Question for the Unix/Network gurus here.

I want to run a python script off a cron job. I found out how to set up cron jobs with my host, and I can get it to run.

The problem is that it doesn’t seem to run from the right directory.

If I manually run the python command from the right location, it works. But if I run it from within cron, even specifying the full path (/home/myname/casualgameblogs.com/planet/planet.py), it finds the python file to run, but I think it actuall thinks it’s running in the root directory, and so it can’t find all the relative paths that the python file needs.

I tried setting up a simple secondary script as a workaround, that just had this in it (test_cd.py)
>>
cd /home/myname/casualgameblogs.com/planet
python planet.py
<<

But when I did, I got
/bin/sh: line 1: /home/myname/casualgameblogs.com/planet/phil_cd.py: Permission denied

So I guess one python file can’t run another, or I’ve got the syntax wrong or something.

Can somebody help me out? I’m a newb to both python and cron.

Try that as a shell script with this:

#!/bin/sh
cd <wherever>
python <script>

save it as whatever.sh and use chmod +x to make sure it’s executable. At that point cron should be able to run it.
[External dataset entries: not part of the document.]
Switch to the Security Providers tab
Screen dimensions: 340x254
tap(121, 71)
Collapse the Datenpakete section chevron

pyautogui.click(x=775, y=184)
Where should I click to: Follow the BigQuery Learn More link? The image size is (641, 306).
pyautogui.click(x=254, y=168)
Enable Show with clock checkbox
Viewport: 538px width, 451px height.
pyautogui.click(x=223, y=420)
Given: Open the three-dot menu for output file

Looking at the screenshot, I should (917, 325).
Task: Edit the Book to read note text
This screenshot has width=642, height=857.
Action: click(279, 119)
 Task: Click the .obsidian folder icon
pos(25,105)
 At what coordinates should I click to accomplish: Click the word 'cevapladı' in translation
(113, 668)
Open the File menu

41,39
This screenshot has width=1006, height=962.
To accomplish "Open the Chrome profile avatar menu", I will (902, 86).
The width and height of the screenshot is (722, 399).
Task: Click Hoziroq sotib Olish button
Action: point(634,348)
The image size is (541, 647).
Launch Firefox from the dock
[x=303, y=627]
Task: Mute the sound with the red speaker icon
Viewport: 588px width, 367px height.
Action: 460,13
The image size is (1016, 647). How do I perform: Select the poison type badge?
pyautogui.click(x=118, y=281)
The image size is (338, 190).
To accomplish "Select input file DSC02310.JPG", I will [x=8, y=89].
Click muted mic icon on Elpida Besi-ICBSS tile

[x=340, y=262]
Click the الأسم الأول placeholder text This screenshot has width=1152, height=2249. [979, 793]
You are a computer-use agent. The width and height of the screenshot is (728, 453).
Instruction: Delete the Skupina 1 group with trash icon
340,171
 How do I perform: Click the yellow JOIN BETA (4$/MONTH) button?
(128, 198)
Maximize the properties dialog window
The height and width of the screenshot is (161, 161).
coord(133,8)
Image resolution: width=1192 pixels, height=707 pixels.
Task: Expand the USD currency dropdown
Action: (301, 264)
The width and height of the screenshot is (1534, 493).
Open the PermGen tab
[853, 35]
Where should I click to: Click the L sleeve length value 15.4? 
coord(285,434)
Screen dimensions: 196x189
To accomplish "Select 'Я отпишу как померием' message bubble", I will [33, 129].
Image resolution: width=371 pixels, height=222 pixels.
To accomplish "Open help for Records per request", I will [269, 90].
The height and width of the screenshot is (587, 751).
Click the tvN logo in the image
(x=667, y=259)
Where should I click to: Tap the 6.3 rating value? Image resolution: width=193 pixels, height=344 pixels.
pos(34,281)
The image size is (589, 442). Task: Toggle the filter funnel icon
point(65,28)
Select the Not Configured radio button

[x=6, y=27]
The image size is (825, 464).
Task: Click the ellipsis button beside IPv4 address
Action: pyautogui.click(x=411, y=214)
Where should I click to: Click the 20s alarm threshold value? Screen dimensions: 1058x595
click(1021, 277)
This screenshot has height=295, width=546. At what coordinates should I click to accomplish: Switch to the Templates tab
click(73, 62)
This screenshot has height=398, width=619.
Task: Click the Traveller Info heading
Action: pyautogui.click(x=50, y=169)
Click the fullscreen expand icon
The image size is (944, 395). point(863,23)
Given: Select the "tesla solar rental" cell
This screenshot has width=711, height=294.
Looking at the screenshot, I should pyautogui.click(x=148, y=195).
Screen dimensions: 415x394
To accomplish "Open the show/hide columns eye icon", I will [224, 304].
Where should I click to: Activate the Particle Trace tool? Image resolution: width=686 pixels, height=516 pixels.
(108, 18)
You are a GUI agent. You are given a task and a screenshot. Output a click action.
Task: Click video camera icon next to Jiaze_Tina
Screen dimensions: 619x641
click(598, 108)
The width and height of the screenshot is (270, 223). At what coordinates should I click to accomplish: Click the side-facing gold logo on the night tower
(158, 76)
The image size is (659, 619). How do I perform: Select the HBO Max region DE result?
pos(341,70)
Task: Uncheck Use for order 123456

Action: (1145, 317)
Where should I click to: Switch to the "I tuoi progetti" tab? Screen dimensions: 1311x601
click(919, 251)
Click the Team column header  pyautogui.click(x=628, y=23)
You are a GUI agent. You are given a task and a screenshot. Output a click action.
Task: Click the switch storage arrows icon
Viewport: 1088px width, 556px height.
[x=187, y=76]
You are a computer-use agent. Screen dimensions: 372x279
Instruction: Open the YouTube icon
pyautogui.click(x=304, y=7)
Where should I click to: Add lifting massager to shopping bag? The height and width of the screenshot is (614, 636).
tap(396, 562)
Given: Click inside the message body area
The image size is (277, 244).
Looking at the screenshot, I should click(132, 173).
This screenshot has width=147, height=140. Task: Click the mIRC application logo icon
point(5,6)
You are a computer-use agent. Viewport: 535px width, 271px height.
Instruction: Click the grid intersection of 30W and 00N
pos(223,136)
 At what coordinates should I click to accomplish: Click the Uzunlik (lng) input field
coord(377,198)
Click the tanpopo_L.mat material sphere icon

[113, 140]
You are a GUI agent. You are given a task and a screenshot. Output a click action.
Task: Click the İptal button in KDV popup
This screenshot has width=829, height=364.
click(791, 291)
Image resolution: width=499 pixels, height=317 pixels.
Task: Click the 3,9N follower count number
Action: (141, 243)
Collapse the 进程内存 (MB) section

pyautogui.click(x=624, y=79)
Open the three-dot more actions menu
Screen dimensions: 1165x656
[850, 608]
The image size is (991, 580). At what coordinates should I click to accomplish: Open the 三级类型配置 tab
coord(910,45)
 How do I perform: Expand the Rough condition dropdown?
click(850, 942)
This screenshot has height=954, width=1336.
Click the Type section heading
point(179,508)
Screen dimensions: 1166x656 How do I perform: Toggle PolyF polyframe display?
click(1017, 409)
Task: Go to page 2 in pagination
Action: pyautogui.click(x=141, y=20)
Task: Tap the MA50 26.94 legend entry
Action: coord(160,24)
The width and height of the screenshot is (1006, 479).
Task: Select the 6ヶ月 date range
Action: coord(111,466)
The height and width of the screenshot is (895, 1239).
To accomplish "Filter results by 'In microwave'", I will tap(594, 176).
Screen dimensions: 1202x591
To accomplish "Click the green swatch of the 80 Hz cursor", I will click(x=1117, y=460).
Cron can be confusing because programs spawned by cron run with crons environment, not the users normal shell environment. This means that certain environment variables like PATH, LD_LIBRARY_PATH, MAILDIR, TMP, etc aren’t set.

This often leads cron newbies to frustration because their scripts run perfectly fine from shell but bomb when invoked by cron.

A few pointers for cron jobs

  1. STDOUT and STDERR probably won’t go anywhere handy or useful. So either explicitly avoid using them in your scripts or else make sure to redirect them from your cron script.

  2. The users standard variables can often be loaded by sourcing the users profile. So a shell script like:


#!/bin/sh
cd <wherever>
. /home/username/.profile
python <script>

might serve well. Substitute the proper user home directory for “/home/username” and substitute the proper profile for “.profile”. For sh it will be .profile, for ksh it will be .profile or .ksh_profile and for bash it’s usually .bash_profile

  1. Make sure the cron job is running as the same user you normally log in as. If the cron job is running as user cron or some other user then it may be necessary to grant execute permissions to your scripts to all users with chmod.

Well, I resolved in a hacky way - not by creating a mini script to modify the dir, but rather by modifying the main script change the directory to my hardcoded target right at the start with this command

os.chdir("/home/psteinx/casualgameblogs.com/planet")

You could also do something like

su - user -c ‘./script’

And then it will run your script as you. Might even be a better idea if the script was made to run as you. Though if it’s not writing anything to disk, but maybe instead a database, running it as cron is good too, just make sure your modules are accessible by cron :).